Un sindaco del nord rimanda indietro alcuni minorenni richiedenti asilo. Una consigliera leghista presa a schiaffi durante la visita di un campo Rom e Salvini subisce addirittura un assalto da giovani bolognesi dei centri sociali. Quando si può parlare di razzismo? È sufficiente fare parte di una parte politica particolare per essere additato come razzista?
Fa ancora discutere e rabbrividire l’azione di un sindaco lombardo, di un comune di Varese, che ha rimandato in Sicilia alcuni minorenni maliani. Sono giunti in Italia, attraverso le coste siciliane, a settembre e da allora vagano da nord a sud senza sapere quale sarà la loro fine, dove potranno intraprendere, una volta per tutte, il giusto percorso di integrazione senza subire discriminazione. Già perché a quanto pare, a detta del responsabile educativo del centro che li aveva accolti, i giovani minorenni avrebbero ricevuto un trattamento discriminatorio direttamente dal primo cittadino del comune del nord che li aveva accolti. Ma il sindaco in questione smentisce le accuse di razzismo e anzi si difende: “Sono stato nominato loro tutore dal Tribunale. Ma non ero in grado di controllarli” dice il sindaco “ho solo fatto rispettare la legge. I lavori richiesti per la sede operativa non erano stati completati, mancava anche l’ascensore. Mica devono stare davanti alla televisione e cuccarsi i soldi”.
Così decide di rimandare i giovani al mittente, ovvero nella terra che li ha lasciati “passare”, che ha aperto loro le porte d’ingresso in Italia. Non è difficile accusare questo primo cittadino di razzismo, a torto o a ragione: come non le ha lui le condizioni adeguate per accogliere e occuparsi di questi giovani richiedenti asilo, neanche una regione come la Sicilia che negli ultimi mesi ne ha accolti a centinaia è dotata di risorse e capacità di poterli accogliere tutti.
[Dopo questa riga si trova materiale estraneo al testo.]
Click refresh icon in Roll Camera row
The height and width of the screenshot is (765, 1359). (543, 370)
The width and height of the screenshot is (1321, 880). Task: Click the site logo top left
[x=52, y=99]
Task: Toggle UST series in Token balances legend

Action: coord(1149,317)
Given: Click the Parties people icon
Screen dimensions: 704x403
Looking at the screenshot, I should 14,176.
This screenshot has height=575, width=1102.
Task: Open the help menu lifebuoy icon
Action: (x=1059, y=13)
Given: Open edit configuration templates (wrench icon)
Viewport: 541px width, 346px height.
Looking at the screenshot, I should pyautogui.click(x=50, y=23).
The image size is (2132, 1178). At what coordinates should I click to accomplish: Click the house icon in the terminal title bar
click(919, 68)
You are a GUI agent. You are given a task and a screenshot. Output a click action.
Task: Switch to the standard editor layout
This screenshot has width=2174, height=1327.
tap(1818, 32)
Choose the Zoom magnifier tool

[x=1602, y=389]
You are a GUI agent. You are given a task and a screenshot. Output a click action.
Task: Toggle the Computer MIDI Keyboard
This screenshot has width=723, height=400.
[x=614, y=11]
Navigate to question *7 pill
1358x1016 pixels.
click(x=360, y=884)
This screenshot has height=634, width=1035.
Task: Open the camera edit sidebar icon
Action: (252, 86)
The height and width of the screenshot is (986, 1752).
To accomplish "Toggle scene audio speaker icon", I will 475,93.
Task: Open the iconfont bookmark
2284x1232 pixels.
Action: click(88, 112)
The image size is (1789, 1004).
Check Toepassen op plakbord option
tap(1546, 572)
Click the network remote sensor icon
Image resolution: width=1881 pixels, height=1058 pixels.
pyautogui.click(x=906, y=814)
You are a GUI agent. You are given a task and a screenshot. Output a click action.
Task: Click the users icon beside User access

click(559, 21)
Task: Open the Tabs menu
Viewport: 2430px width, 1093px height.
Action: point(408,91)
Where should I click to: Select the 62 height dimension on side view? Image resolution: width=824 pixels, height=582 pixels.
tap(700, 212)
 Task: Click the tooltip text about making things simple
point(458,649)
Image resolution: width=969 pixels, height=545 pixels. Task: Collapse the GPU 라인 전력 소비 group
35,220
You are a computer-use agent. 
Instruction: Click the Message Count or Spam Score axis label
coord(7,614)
O forse al sindaco in questione, che invece di centinaia doveva accoglierne solo quattro, era necessario solo un po’ di volontà in più. Sono stati accusati di razzismo anche Lucia Borgonzoni, consigliere leghista del Comune di Bologna e Matteo Salvini, segretario della Lega Nord, entrambi facevano visita ad alcuni campi Rom per costatarne le condizioni. Quello che però è successo i due leghisti non se lo sarebbero aspettato. La prima è stata presa a schiaffi da una donna del campo nomadi irritata dalla presenza del consigliere, nel secondo caso, Salvini e altri funzionari leghisti, sono stati presi d’assalto da un gruppo di giovani dei centri sociali di Bologna. Il gruppo si è riparato dentro la macchina, ma i giovani, al grido di “razzisti”, hanno preso a colpi di cinghia, sassate e sputi l’auto provocando vistosi danni.
Per Salvini è chiaro che qualcuno ha sbagliato e si tratta di qualcuno in alto. “Sicuramente – ha spiegato – non me la prendo con i ragazzi delle forze dell’ordine in strada. Qualcuno in alto ha sbagliato, ma è chiaro che se questo qualcuno è il ministro Alfano, che usa le navi della Marina per aiutare gli scafisti a portare in Italia i clandestini, non è che mi posso aspettare molto”. Più che il razzismo, il problema principale è la mancanza del buon senso e della sana educazione. Quei ragazzi che hanno assaltato la macchina del segretario della Lega Nord non sono meno condannabili di tanti altri che loro additano come “razzisti” perché ricorrere alla violenza non è mai la miglior soluzione nemmeno se giustificati dai fini più nobili. Non è l’ideologia politica a spingere alle cattive azione, alla violenza, quanto invece l’ignoranza e la cattiva educazione.